In this work, researchers report that lactate stimulates the MAPK pathway through ERK lactylation. They identify GCN5 as the enzyme that installs this modification on ERK, making it a lactyltransferase in this context. Once ERK is activated, it feeds back on GCN5 by phosphorylating it, which increases GCN5’s ability to lactylate ERK again. The result is a self-reinforcing loop that can amplify lactate-driven cancer progression.

A modification at ERK K231 changes signaling behavior

The study points to a specific site on ERK, lysine 231, as the key lactylation residue. According to the authors, adding a lactyl group at this position weakens ERK’s interaction with MEK. That shift appears to favor ERK dimerization and activation, helping push the pathway into a more active state.

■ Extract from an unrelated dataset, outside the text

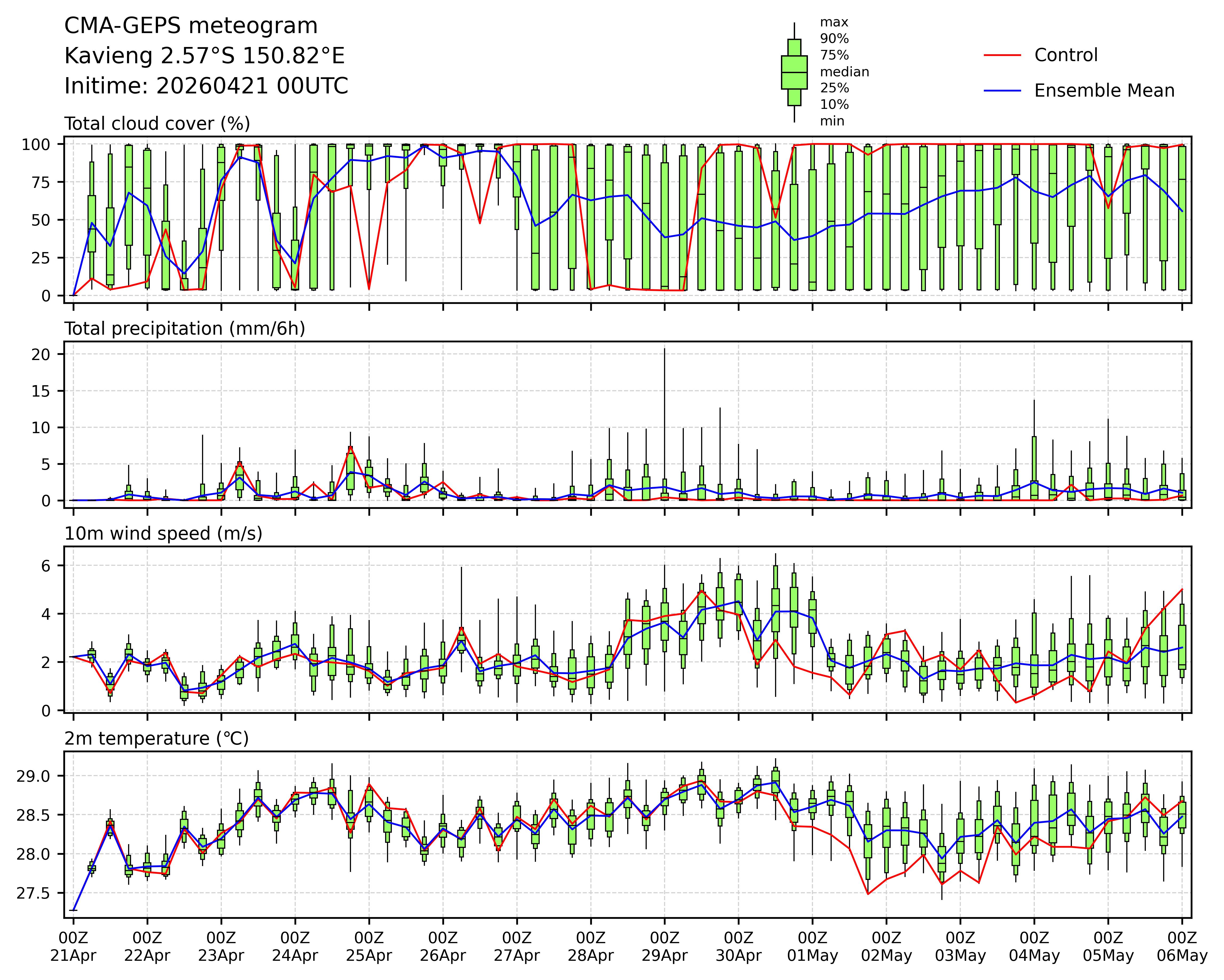Viewport: 1224px width, 980px height.
Task: Click the blue Ensemble Mean legend line
Action: pos(1002,91)
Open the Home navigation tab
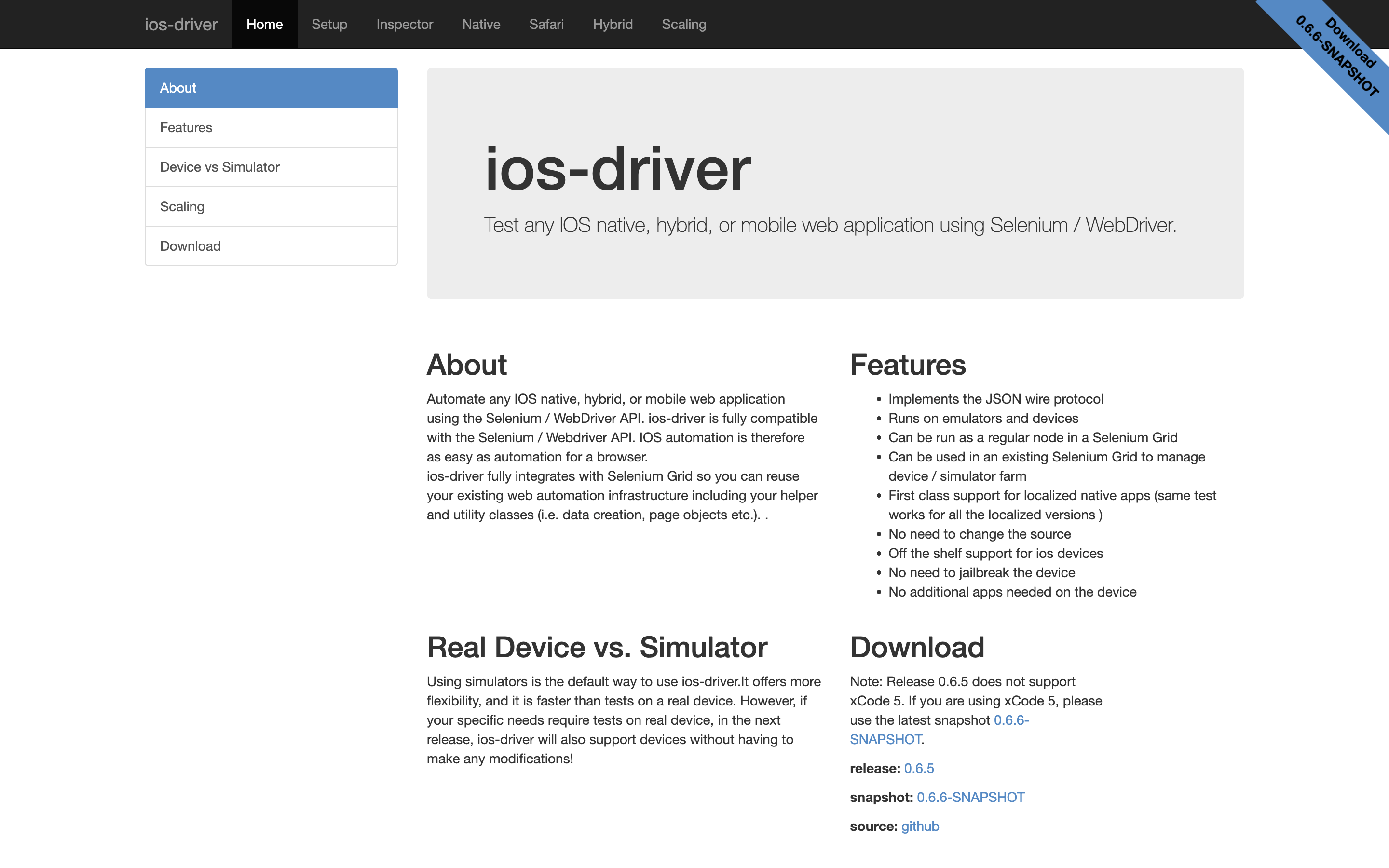Image resolution: width=1389 pixels, height=868 pixels. [264, 24]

This is notable because ERK sits at the center of a signaling network that controls cell growth, survival, and division. In tumors driven by RAS–ERK signaling, even modest changes in ERK regulation can have outsized effects on proliferation and malignancy.

A peptide strategy to interrupt the loop

Beyond mapping the mechanism, the team developed a cell-penetrating peptide designed to specifically inhibit ERK lactylation. In preclinical testing, the peptide reduced tumor growth in KRAS-mutant cancer models, suggesting that blocking this modification could be a useful way to dampen hyperactive RAS–ERK signaling.

The findings place lactate in a more direct signaling role than many cancer researchers may have expected. Rather than acting only as fuel or an environmental cue, lactate can also shape intracellular kinase activity through protein lactylation and phosphorylation crosstalk.

Why this matters

If these results hold up in broader settings, they could help explain how tumors turn metabolic rewiring into stronger growth signals. They also open the door to a new therapeutic angle: targeting ERK lactylation itself, rather than only upstream oncogenic drivers.

For cancers with active RAS–ERK signaling, that could be especially relevant. The study suggests that interrupting the lactate-GCN5-ERK circuit may offer a way to blunt tumor progression by breaking a feedback loop that cancer cells use to keep the pathway switched on.